And what did we see? the best comedy I’d seen since 40 Year Old Virgin, Thank You for Smoking! it was great. I was expecting something, I don’t know, different something sillier. In fact, to me it was one of the better comedies I’ve seen. Great subject matter, fun characters, very funny, the reference to cell phones at the end… Great!
And then, a new old classic came to town, Army of Shadows. Some say the best Melville, well, not my favorite, but still quite good, and chock full of Alain’s, but no Delon. The noir sense worked well in this WW2 resistance drama, dynamically led by the great performance of Lino Ventura and also the charming Paul Meurisse. Full of close calls and treachery, great cinematography, great characters and a top notch plot. You really can’t go wrong with Melville.

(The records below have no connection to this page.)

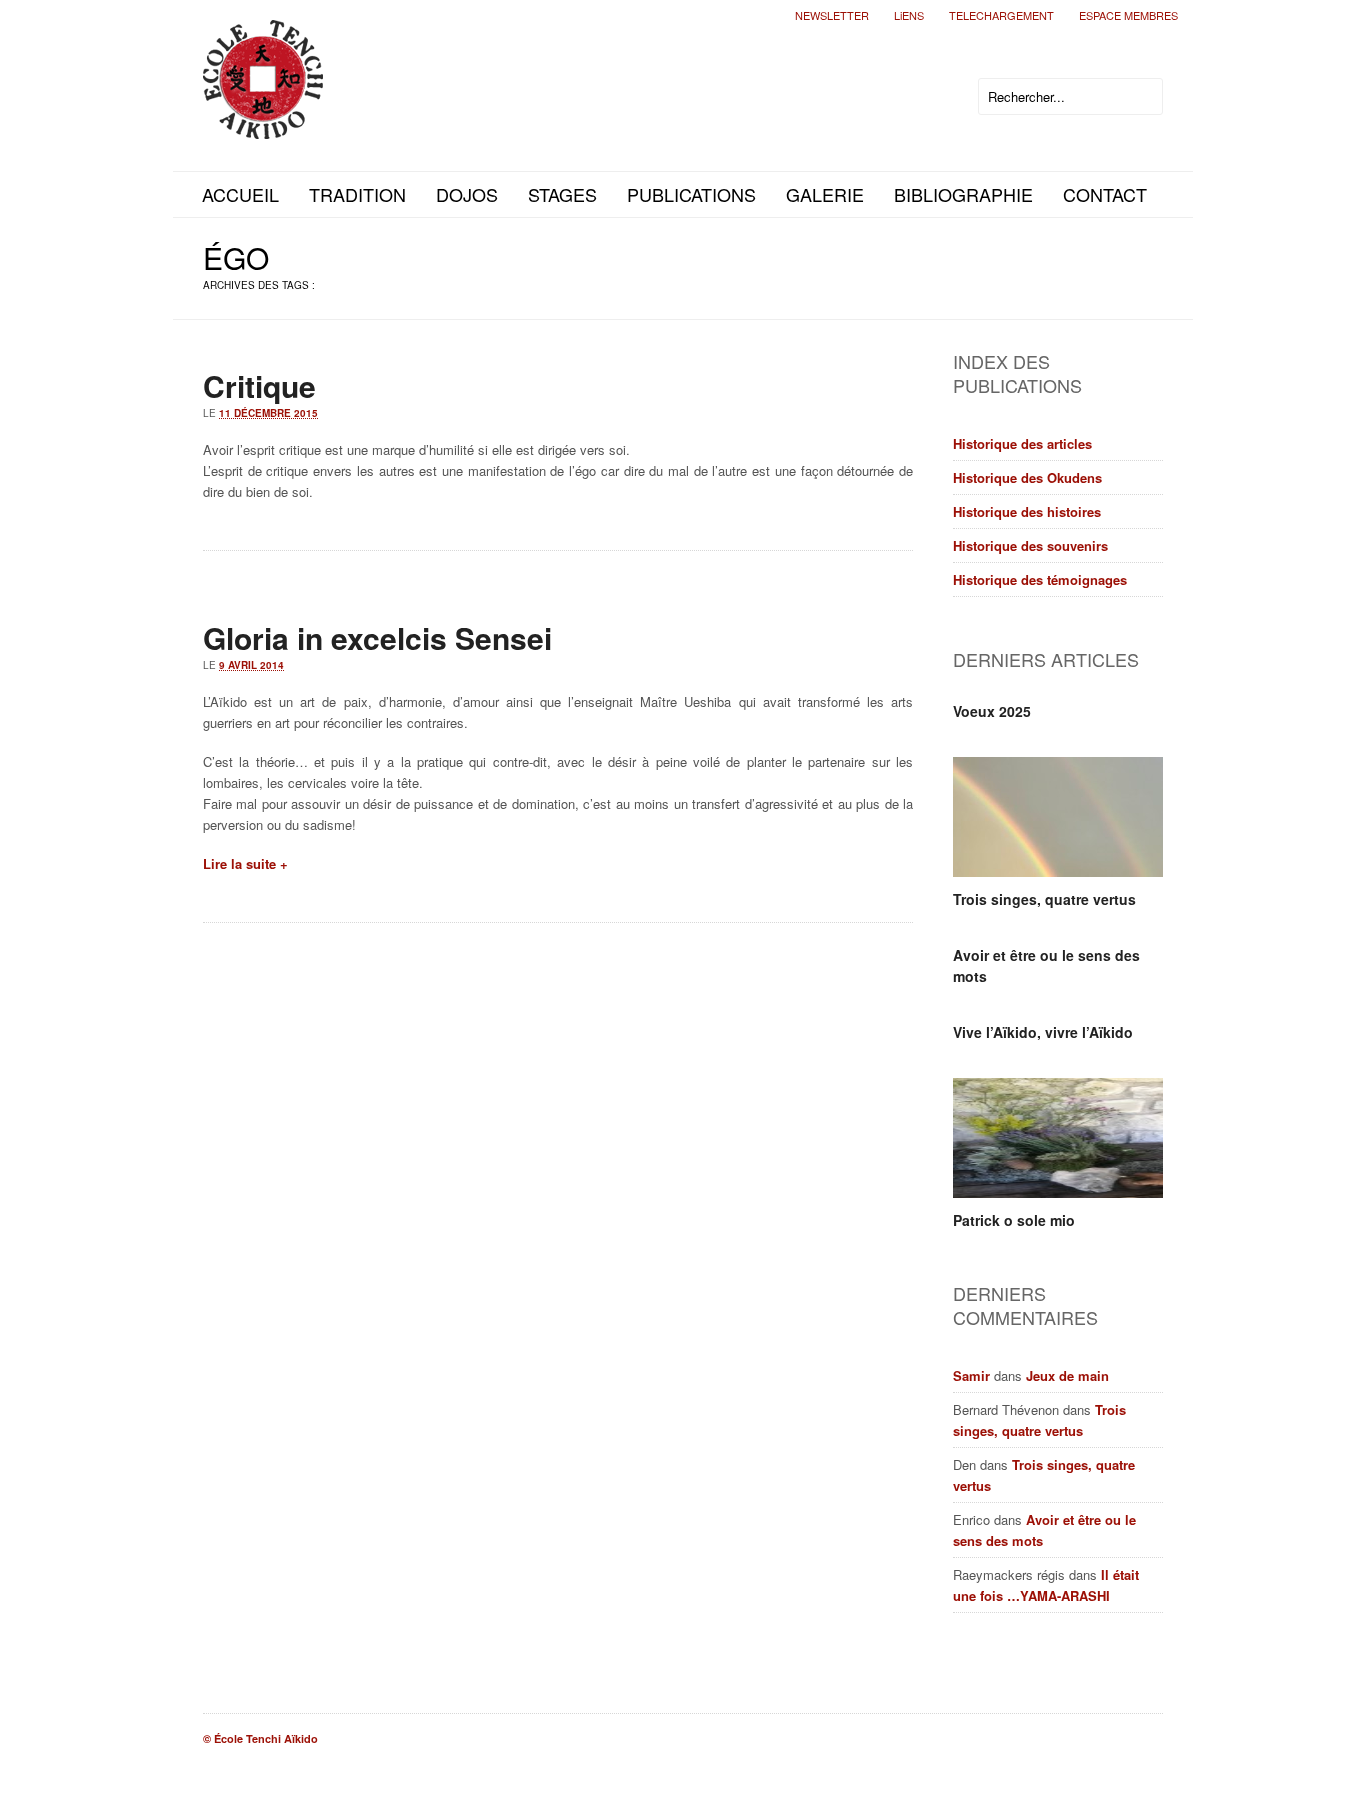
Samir (971, 1375)
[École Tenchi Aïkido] (263, 122)
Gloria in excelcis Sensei (377, 637)
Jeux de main (1067, 1375)
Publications (691, 194)
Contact (1105, 194)
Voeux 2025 (992, 711)
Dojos (467, 194)
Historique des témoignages (1040, 579)
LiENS (909, 15)
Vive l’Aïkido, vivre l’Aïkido (1043, 1032)
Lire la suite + (245, 863)
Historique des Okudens (1027, 477)
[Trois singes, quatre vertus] (1058, 817)
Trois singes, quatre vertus (1044, 899)
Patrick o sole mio (1014, 1220)
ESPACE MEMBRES (1128, 15)
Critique (259, 385)
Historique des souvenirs (1030, 545)
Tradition (357, 194)
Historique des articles (1022, 443)
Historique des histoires (1027, 511)
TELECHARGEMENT (1001, 15)
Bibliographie (963, 194)
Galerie (825, 194)
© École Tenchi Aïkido (260, 1738)
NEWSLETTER (832, 15)
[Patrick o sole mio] (1058, 1138)
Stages (562, 194)
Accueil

Da Vinci Code… Ok. Yeah, I’ve, of course, never cracked the book open, and I always failed to see the great controversy behind the story, I guess it’s because this is the first time these ideas have really been presented in a package for the mass media consumer, instead of a more bookish group. Regardless, though it seemed uninteresting and with some uninspired stars, a trailer for it exuded an exciting action thriller atmosphere with some intriguing secondary players so, now that it has made it’s appearance in beer theater land, we went and saw it.
Well, well, well. First off, the projector was too unfiddled with so the slight blurriness of the picture, blended with the awkwardly edited night action scenes made the first part a bit hard to watch. The over-exposition was tried true and tiring. Especially, I thought, giving the subject matter and genre, there should have been a chance for people to figure things out, instead, all of the angles were handed out on a well-lit (especially see the Star of David) platter, sadly, considering the potentially intriguing subject matter. Anyway… It all made for a very predictable movie.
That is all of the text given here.